Legislative Update: Made in USA, Trade Preferences, Outerwear, Agricultural Exports
Made in USA. H.R. 3850 (introduced Sept. 27 by Rep. Fitzpatrick) would direct the Federal Trade Commission to establish labels that may be used as a voluntary means of indicating to consumers the extent to which products are of U.S. origin.
Trade Preferences. H.R. 3849 (introduced Sept. 27 by Rep. Sewell, D-Ala.) would reauthorize the U.S.-Caribbean Basin Trade Partnership Act, extending through 2030 the duty- and quota-free treatment of apparel products manufactured with U.S. yarns, fabrics, and threads in eligible CBTPA countries (Barbados, Belize, Curacao, Guyana, Haiti, Jamaica, St. Lucia, and Trinidad and Tobago).
Performance Outerwear. The U.S. Optimal Use of Trade to Develop Outerwear and Outdoor Recreation Act (H.R. 3645, introduced Aug. 4 by Reps. Dave Reichert, R-Wash., and Earl Blumenauer, D-Wash.) would eliminate duties on imports of recreational performance outerwear. The tariff classification of many such products was revised in August 2016 in accordance with the Trade Facilitation and Trade Enforcement Act.
Agricultural Exports. The Cultivating Revitalization by Expanding American Agricultural Trade and Exports Act (introduced Sept. 19 by Sens. Ernst, R-Iowa, King, I-Maine, Donnelly, D-Ind., and Collins, R-Maine) would double funding over five years for two Department of Agriculture export promotion programs. The Market Access Program allows agricultural trade associations, farmer cooperatives, non-profit trade groups, and small businesses to apply for either generic or brand-specific promotion funds to support exporting efforts. The Foreign Market Development program is largely used for the promotion of bulk commodities, helping agricultural trade associations establish permanent presences in important markets.
Venezuela. The Protecting Against Tyranny and Responsible Imports Act (H.R. 3673, introduced Sept. 5 by Rep.
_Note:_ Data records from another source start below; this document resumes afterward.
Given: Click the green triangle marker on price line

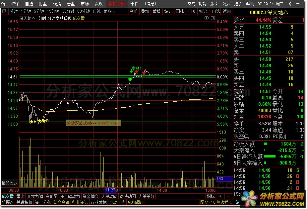Looking at the screenshot, I should click(x=130, y=80).
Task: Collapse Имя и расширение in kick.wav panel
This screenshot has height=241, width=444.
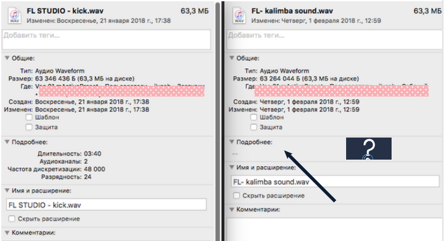Action: pos(7,191)
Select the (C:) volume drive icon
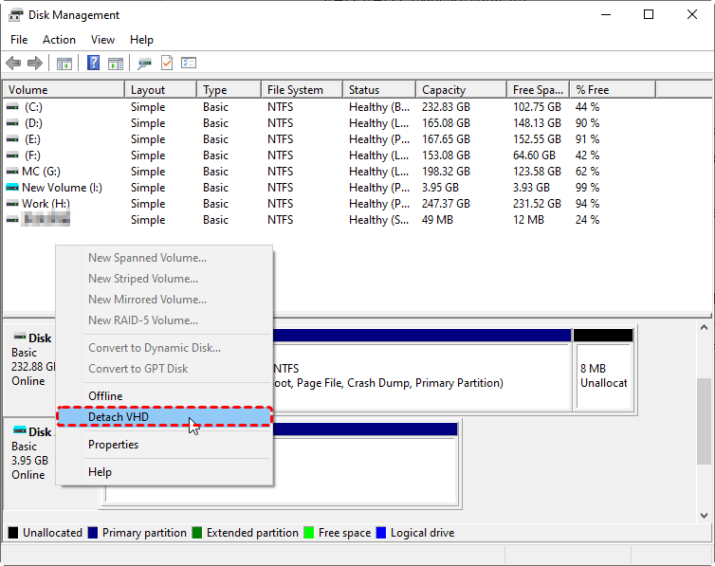The width and height of the screenshot is (715, 566). (x=12, y=107)
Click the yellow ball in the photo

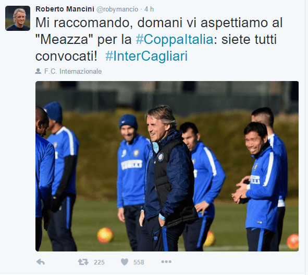(x=105, y=235)
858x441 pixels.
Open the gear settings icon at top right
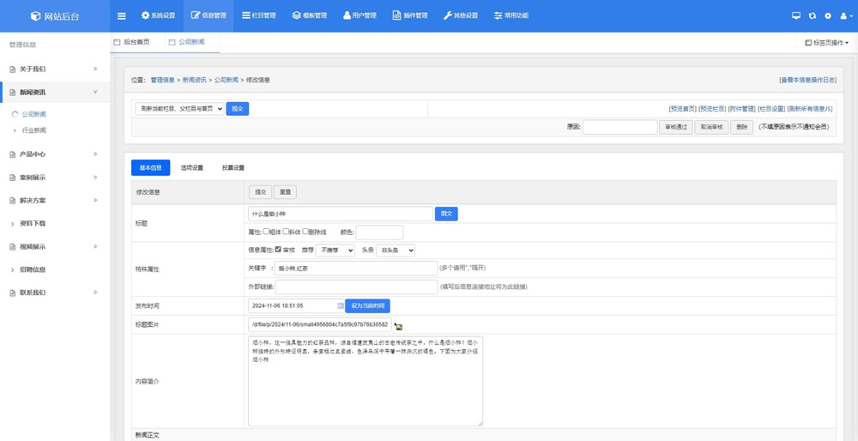828,15
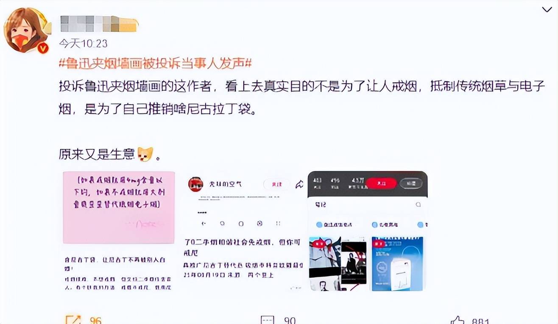Open the poster's avatar profile
558x324 pixels.
coord(25,30)
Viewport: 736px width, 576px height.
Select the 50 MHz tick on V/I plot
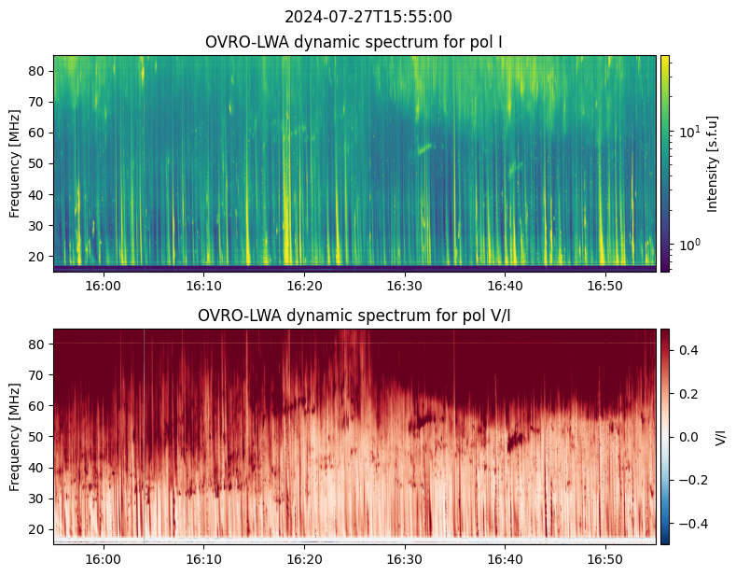point(38,437)
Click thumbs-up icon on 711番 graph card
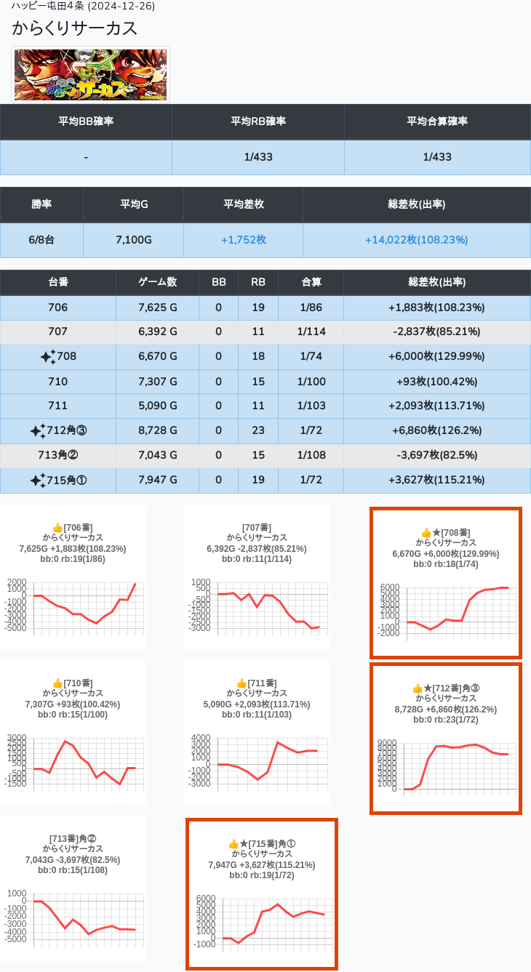Image resolution: width=531 pixels, height=972 pixels. click(241, 683)
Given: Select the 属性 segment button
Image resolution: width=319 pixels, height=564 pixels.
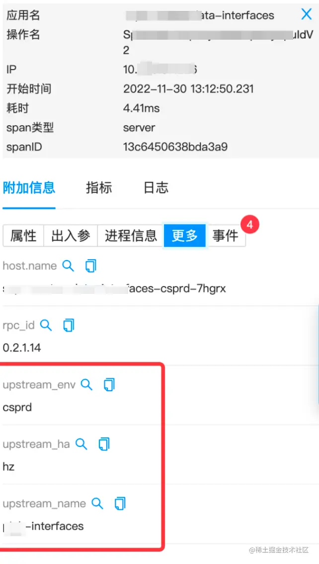Looking at the screenshot, I should (23, 236).
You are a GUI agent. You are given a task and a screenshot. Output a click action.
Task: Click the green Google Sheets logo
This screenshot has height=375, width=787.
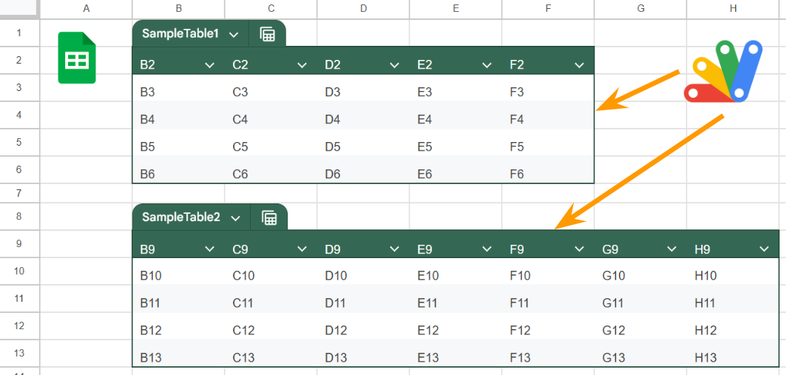[77, 58]
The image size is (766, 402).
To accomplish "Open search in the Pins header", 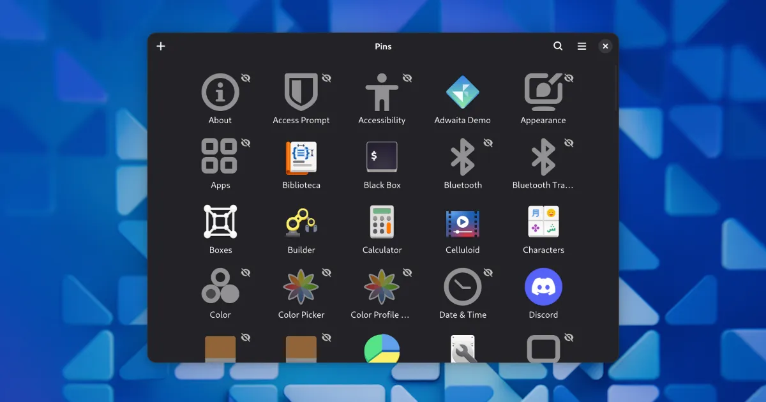I will point(558,46).
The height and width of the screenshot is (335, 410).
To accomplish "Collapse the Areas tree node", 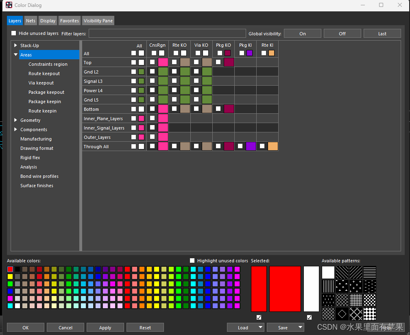I will tap(15, 54).
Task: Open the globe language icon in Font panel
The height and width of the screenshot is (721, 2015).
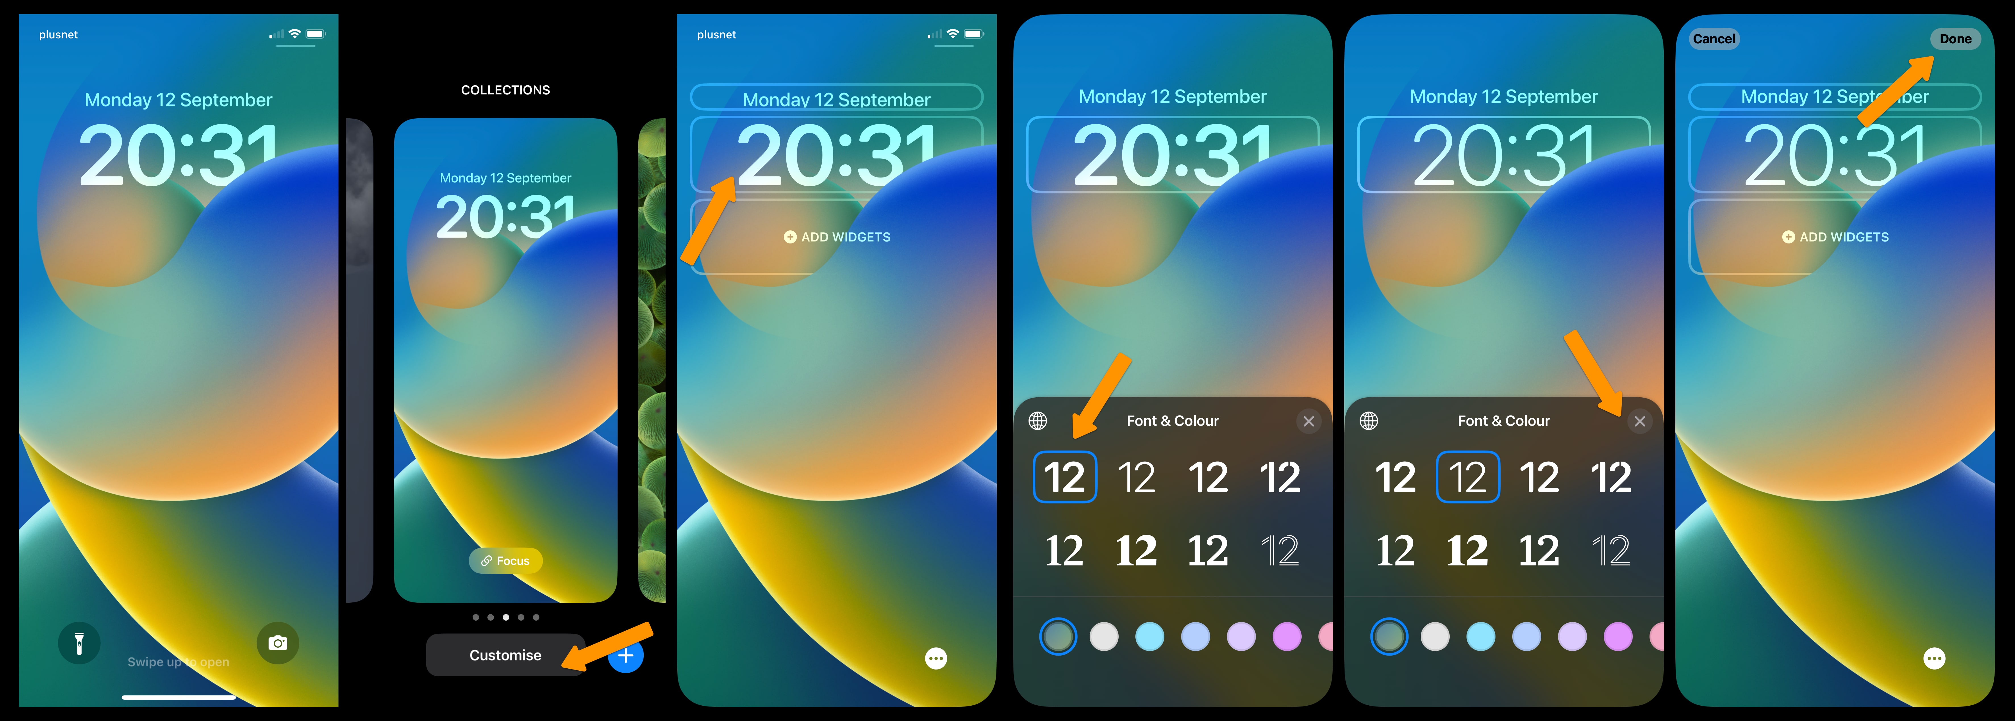Action: click(1041, 420)
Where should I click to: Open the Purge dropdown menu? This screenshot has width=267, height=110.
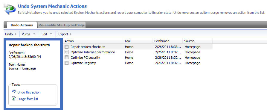(x=28, y=34)
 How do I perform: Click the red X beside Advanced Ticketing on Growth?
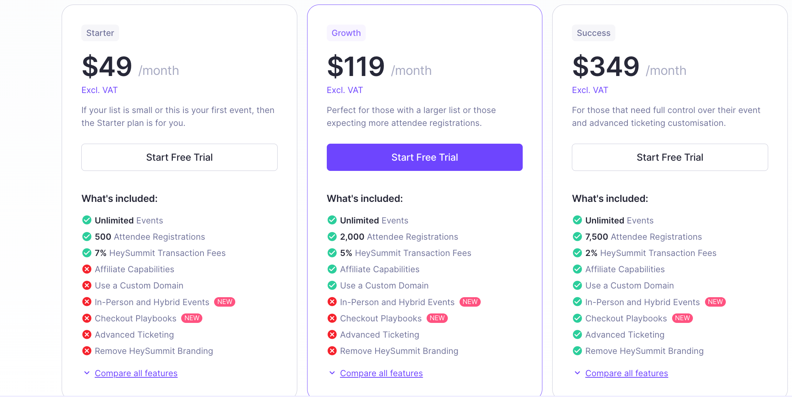point(332,334)
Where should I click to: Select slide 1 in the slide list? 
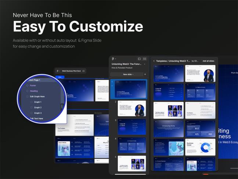(131, 89)
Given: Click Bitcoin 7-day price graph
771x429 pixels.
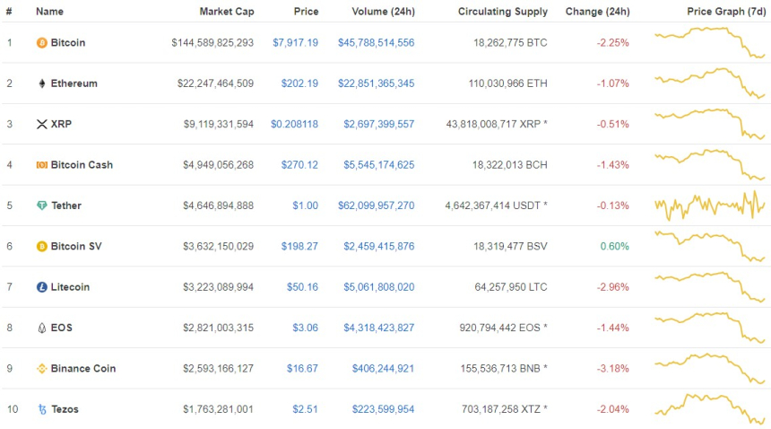Looking at the screenshot, I should coord(710,43).
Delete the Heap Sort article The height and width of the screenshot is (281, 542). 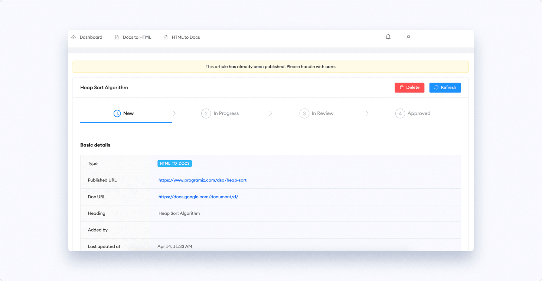click(409, 87)
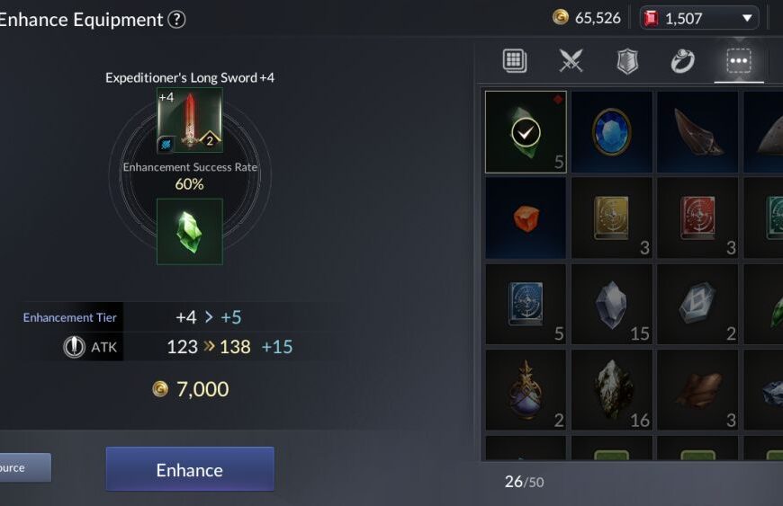This screenshot has height=506, width=783.
Task: Click the gold coin balance icon
Action: pyautogui.click(x=561, y=17)
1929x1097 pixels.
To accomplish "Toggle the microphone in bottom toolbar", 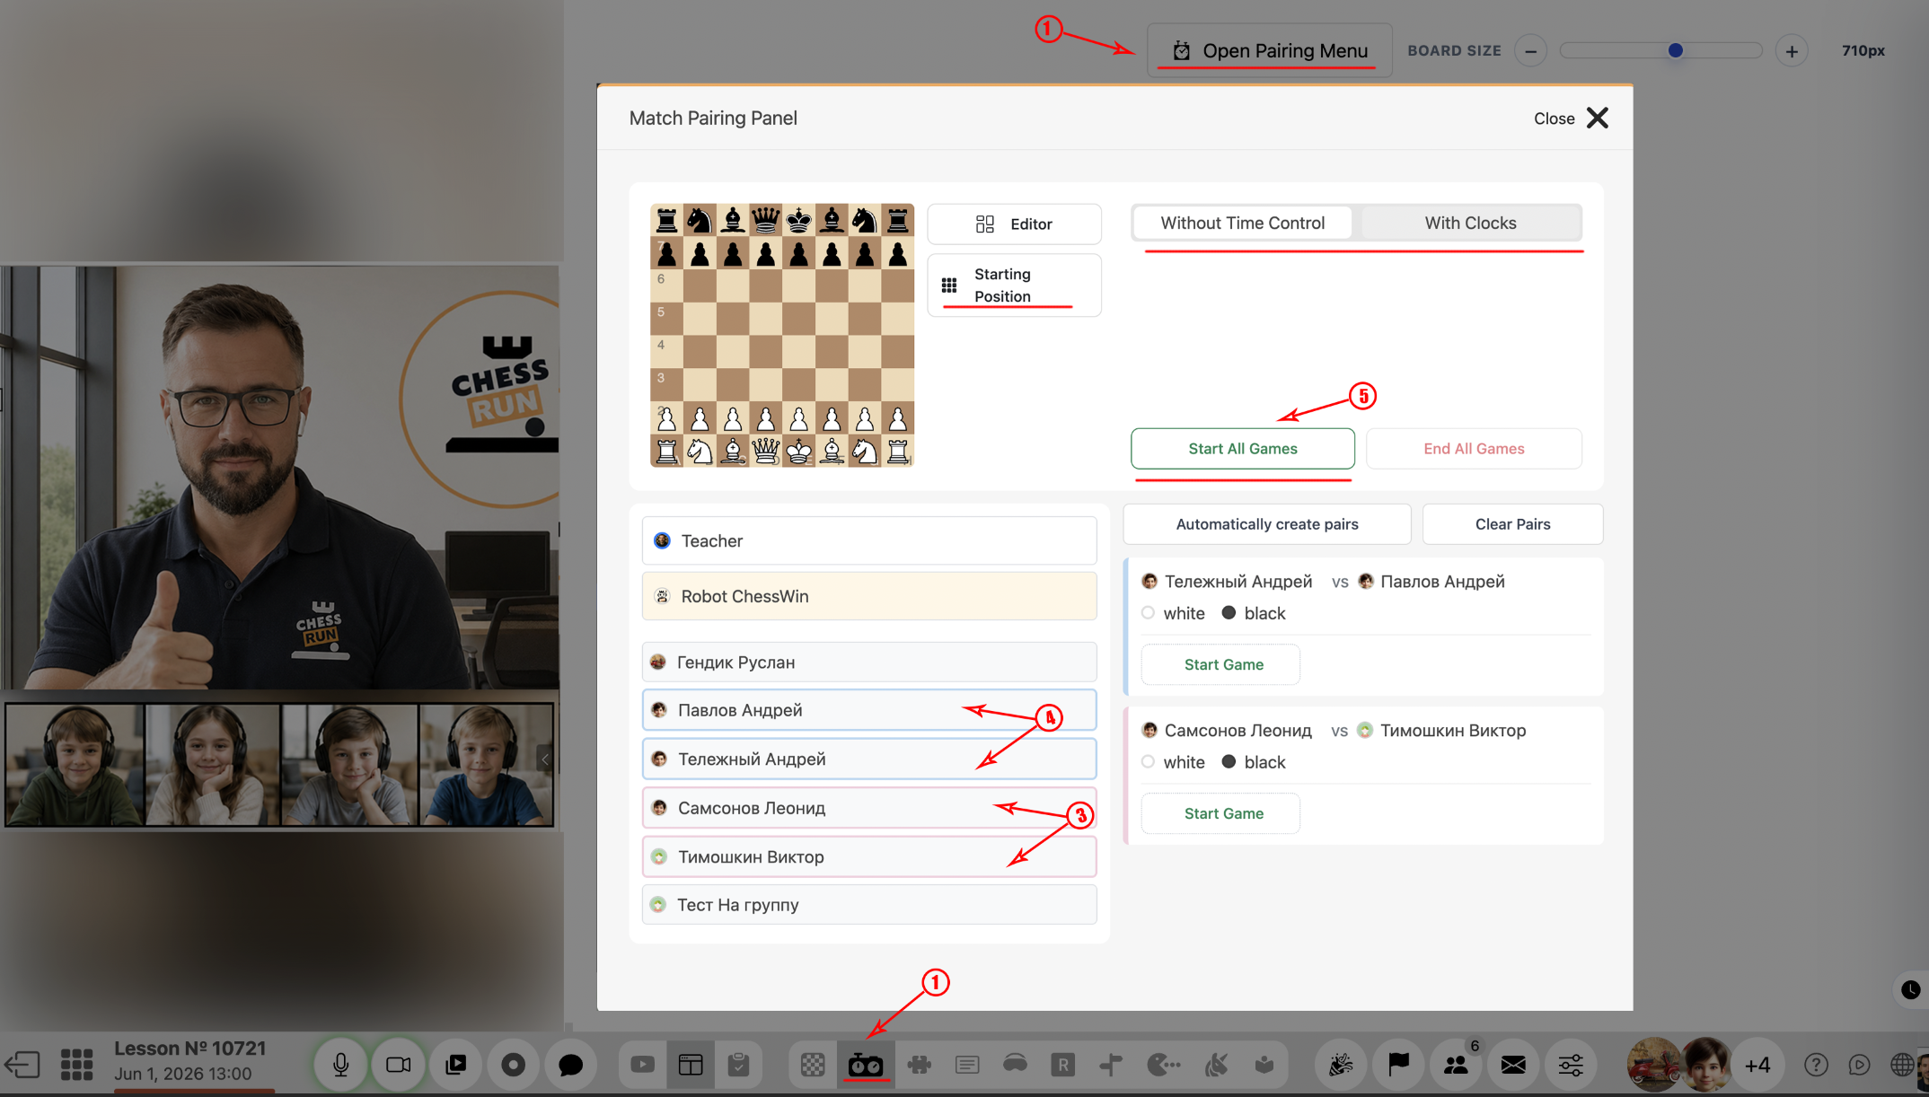I will click(x=341, y=1065).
Coffman, R-Colo.) would ban the importation of petroleum and refined petroleum products from Venezuela. Coffman said this bill responds to the actions of Venezuelan President Nicolas Maduro to “consolidate his dictatorship, perpetuate the humanitarian crisis, and imprison democratically-elected officials in Venezuela.” Under this bill, the ban could not be lifted until the National Assembly elected in 2015 is reinstated.